-- REQUIREMENT --
Without including any image, repeat every record exactly.

***

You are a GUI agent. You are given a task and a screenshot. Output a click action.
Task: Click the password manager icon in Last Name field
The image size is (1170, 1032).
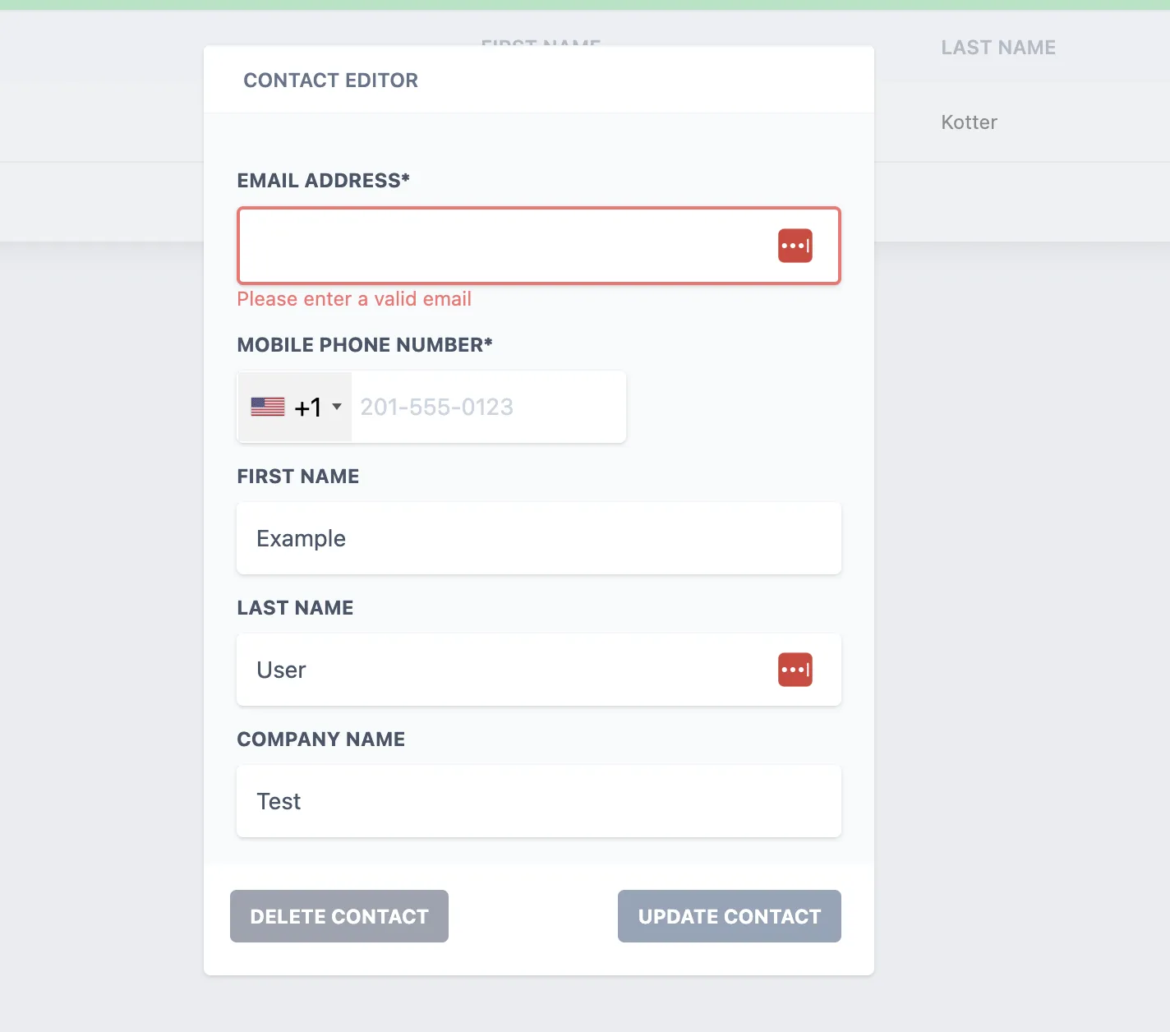[795, 670]
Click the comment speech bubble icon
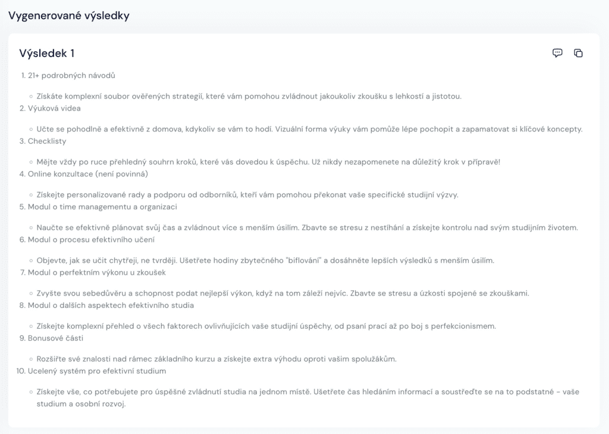609x434 pixels. 557,53
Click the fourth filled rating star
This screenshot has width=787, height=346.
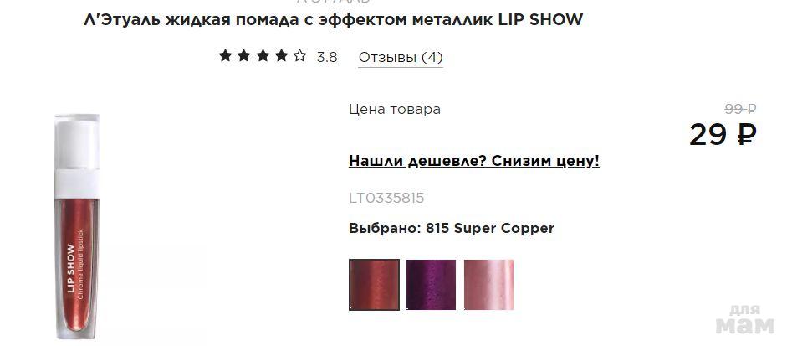pyautogui.click(x=282, y=56)
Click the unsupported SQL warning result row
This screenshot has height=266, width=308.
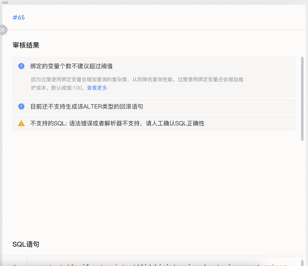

***

-- RESPONSE AREA --
You are a GUI agent. You are given a task and a screenshot. Output a click action.
Task: Click the password manager icon in Last Name field
The image size is (1170, 1032).
[795, 670]
Click the comment speech bubble icon
609x434 pixels. 557,53
Click the fourth filled rating star
This screenshot has width=787, height=346.
pyautogui.click(x=282, y=56)
Click the unsupported SQL warning result row
This screenshot has height=266, width=308.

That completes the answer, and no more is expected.